Soft Circuit Storytelling at Virginia Children’s Engineering Conference

Posted on Feb 8, 2018 in Circuits, Craft, Learning, Sensors
Soft Circuit Storytelling at Virginia Children’s Engineering Conference

Overview

I was invited to give a workshop by the wonderful folks at the Virginia Children’s Engineering Conference to 50 elementary school teachers. Participants built blinky name tags that showed our emotions, learned about how electricity moves, questioned how different LEDs “eat” voltage, collaboratively wrote stories, and created our own interactive storybook covers out of paper, conductive tape, LEDs, and craft materials.

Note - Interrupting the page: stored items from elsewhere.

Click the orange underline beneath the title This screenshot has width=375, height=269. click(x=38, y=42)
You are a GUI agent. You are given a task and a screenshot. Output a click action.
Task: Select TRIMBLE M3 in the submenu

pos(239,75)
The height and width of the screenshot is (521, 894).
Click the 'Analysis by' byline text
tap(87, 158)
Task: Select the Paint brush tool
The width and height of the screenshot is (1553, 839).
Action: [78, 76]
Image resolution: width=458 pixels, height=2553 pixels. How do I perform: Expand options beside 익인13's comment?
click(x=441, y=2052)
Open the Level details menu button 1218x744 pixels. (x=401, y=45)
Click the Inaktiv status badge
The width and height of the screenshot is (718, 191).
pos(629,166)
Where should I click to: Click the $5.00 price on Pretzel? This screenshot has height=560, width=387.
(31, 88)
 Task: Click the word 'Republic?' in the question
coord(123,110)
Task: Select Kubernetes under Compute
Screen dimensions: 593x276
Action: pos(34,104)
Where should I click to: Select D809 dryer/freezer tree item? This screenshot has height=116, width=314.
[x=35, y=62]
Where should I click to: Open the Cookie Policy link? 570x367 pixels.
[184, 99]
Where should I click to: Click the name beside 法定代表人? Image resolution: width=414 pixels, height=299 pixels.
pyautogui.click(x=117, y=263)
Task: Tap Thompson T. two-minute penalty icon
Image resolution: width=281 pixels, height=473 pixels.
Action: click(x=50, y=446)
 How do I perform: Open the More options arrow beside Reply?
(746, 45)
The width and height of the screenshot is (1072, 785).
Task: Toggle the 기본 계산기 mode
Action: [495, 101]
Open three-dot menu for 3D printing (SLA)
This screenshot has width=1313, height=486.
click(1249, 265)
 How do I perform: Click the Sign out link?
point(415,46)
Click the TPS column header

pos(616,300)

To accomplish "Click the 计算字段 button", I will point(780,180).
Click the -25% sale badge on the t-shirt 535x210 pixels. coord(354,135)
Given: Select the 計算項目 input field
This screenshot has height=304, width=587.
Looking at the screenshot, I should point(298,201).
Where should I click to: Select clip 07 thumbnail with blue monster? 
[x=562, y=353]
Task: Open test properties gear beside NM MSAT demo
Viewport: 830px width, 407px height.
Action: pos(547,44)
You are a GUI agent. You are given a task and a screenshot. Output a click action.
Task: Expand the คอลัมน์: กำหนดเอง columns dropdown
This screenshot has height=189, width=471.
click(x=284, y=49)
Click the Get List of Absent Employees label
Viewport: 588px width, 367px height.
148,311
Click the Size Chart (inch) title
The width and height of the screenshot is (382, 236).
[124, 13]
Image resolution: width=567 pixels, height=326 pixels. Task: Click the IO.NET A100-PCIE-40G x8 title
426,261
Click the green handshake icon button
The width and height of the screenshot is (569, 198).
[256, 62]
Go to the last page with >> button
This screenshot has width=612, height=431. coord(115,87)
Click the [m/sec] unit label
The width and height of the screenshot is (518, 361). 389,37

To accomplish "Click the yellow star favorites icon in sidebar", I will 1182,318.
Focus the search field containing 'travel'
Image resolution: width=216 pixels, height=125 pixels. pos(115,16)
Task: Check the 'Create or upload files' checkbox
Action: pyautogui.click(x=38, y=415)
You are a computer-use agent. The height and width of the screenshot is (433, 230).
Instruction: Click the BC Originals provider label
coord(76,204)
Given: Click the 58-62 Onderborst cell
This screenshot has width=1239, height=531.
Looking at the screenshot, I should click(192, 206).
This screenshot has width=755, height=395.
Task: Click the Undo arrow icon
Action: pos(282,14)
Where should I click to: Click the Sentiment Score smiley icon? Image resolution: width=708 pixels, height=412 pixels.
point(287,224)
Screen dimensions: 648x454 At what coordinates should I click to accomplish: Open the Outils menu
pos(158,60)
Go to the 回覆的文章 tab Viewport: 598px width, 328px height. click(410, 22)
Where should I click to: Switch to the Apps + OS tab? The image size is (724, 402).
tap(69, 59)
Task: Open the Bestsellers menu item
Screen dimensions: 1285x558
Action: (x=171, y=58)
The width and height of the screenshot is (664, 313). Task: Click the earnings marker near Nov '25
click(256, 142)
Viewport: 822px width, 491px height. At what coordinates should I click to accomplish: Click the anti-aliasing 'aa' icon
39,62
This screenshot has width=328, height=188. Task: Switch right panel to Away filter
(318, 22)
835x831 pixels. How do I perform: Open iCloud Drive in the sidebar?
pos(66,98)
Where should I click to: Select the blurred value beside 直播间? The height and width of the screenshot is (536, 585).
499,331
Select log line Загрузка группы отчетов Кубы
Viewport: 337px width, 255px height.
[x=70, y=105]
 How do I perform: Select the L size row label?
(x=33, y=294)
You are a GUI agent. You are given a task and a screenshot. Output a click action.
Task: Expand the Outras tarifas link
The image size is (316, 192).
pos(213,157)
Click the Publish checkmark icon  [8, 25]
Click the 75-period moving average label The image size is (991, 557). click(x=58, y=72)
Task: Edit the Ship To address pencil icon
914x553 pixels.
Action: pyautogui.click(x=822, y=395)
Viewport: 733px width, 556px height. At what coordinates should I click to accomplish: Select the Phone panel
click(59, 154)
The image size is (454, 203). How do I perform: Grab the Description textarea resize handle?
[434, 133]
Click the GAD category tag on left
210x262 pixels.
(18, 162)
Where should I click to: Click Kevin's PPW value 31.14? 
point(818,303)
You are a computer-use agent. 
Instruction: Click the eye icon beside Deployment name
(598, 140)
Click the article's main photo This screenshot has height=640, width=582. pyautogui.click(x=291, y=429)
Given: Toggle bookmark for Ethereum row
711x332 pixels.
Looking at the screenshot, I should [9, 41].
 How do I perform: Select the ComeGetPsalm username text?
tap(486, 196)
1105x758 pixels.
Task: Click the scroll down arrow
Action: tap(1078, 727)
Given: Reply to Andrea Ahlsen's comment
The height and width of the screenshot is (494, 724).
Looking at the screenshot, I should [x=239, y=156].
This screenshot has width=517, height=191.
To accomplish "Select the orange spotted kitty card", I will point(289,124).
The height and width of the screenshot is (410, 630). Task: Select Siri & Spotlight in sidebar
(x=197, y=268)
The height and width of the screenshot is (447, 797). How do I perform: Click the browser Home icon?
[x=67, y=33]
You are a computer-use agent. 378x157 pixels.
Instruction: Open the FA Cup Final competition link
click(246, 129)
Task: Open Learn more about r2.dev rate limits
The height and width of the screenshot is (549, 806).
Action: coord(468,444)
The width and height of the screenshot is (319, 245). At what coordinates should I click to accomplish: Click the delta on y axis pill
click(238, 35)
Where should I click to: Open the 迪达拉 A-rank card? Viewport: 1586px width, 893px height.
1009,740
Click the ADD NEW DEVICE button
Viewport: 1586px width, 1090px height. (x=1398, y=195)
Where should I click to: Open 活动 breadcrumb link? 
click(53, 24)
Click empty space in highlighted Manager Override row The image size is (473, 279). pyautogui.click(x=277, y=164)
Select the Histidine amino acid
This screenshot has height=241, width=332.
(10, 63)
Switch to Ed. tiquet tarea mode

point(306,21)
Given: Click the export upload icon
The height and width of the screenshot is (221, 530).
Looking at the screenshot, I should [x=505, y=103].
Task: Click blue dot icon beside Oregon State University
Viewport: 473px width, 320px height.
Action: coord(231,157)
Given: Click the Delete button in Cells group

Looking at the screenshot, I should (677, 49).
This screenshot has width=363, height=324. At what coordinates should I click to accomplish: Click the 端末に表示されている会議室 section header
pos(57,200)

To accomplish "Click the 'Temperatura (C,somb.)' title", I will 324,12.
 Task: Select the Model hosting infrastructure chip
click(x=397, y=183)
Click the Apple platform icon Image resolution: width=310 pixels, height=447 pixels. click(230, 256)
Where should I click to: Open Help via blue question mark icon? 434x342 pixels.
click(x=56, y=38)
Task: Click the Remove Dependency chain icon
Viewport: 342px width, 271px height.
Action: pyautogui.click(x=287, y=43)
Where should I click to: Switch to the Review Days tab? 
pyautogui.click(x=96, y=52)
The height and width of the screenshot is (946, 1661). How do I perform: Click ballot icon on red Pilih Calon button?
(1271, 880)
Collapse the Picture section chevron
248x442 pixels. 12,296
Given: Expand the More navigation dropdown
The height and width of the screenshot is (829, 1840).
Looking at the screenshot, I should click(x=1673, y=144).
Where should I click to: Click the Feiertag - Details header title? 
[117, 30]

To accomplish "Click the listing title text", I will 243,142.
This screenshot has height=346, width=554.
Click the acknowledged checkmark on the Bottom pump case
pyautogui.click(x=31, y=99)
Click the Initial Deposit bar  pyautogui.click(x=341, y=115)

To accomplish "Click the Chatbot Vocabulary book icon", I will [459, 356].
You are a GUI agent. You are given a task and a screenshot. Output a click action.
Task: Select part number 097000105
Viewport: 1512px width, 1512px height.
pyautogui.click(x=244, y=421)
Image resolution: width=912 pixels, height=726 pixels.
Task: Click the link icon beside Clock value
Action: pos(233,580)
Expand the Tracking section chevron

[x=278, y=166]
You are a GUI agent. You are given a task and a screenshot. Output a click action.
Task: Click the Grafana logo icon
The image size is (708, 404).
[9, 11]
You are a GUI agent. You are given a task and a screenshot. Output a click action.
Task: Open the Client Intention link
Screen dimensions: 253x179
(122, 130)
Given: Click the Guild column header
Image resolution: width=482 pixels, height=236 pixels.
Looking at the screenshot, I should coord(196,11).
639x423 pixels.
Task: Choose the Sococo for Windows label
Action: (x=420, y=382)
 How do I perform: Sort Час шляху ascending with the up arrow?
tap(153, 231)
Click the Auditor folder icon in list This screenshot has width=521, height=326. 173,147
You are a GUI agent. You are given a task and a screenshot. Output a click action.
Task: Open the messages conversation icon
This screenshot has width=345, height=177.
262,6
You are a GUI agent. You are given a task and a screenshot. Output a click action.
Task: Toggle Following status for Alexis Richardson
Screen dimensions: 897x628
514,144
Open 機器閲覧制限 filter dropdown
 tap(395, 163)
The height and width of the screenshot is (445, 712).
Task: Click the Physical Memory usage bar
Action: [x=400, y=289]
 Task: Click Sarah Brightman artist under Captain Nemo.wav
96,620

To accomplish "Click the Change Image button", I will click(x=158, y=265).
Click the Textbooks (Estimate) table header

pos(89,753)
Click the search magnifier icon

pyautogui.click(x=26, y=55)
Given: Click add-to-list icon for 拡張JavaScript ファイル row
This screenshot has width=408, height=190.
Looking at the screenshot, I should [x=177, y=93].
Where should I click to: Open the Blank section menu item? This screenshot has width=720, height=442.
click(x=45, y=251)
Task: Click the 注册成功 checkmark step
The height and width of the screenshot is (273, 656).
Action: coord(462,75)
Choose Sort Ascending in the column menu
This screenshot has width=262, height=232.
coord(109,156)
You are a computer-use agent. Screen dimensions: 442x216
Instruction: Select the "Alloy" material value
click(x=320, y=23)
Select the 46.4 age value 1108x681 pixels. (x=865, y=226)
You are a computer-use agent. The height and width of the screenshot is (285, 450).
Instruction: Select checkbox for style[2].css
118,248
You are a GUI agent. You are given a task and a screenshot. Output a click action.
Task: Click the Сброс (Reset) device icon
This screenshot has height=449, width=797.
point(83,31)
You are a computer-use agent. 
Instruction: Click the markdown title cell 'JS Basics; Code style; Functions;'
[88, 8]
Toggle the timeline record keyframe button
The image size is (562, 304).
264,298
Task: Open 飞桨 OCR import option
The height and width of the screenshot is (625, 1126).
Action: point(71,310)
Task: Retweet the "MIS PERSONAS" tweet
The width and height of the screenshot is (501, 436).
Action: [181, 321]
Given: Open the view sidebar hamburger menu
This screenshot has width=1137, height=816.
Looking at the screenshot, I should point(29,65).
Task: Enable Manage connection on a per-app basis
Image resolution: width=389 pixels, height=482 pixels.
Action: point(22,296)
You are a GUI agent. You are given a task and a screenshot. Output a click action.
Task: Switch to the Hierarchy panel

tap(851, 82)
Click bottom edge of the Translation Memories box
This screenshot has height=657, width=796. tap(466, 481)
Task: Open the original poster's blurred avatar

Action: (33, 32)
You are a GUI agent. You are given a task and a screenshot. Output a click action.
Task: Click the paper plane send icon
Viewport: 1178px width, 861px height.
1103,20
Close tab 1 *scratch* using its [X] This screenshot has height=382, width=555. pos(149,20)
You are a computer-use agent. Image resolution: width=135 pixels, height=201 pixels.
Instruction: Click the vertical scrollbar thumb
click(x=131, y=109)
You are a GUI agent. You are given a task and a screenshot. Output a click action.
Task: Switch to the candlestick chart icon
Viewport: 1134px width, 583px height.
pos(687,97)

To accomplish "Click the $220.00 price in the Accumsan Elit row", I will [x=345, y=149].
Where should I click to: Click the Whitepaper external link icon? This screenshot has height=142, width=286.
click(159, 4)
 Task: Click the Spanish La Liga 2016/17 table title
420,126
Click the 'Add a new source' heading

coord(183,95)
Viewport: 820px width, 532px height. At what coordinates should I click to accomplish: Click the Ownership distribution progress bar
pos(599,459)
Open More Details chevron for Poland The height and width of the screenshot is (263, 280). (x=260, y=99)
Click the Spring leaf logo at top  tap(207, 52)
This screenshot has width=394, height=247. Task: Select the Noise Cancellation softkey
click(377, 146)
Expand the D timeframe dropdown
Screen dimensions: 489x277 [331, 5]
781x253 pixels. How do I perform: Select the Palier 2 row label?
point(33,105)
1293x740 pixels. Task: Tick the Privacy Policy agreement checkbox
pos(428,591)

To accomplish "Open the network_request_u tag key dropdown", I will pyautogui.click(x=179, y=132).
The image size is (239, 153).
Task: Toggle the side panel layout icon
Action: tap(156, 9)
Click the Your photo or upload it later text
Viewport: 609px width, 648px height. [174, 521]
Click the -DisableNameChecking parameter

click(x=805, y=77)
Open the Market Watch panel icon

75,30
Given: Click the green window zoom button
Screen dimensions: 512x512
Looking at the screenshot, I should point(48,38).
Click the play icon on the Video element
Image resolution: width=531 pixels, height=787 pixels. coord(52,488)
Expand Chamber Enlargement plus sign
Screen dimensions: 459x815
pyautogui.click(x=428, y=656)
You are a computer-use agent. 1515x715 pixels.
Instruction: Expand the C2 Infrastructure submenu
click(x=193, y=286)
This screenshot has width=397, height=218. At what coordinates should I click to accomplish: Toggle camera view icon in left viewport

Aside from learning these design and engineering skills, the goal of this workshop was to open a conversation on how integrating the design process and narrative-based approaches to STEM can build a more inclusive, interest-driven, and creative learning environment.

 

 Workshop Outline

If you would like to run this workshop on your own as is, I recommend allotting 2-2.5 hours.

  • Welcome! (5 min)
  • Warmup (10 min)
  • Mini-lesson: How does a circuit work? (25 min)
  • Activity: Story generator (10 min)
    • Check out StoryWeavers from Institute of Play if you like this exercise
  • Design Challenge: Create an interactive cover for your story (45 min)
  • Share out and Reflection (25 min)

Resources

Here are all the materials you need to run your own Soft Circuit Storytelling workshop! Stay tuned for a fuller description and workshop images.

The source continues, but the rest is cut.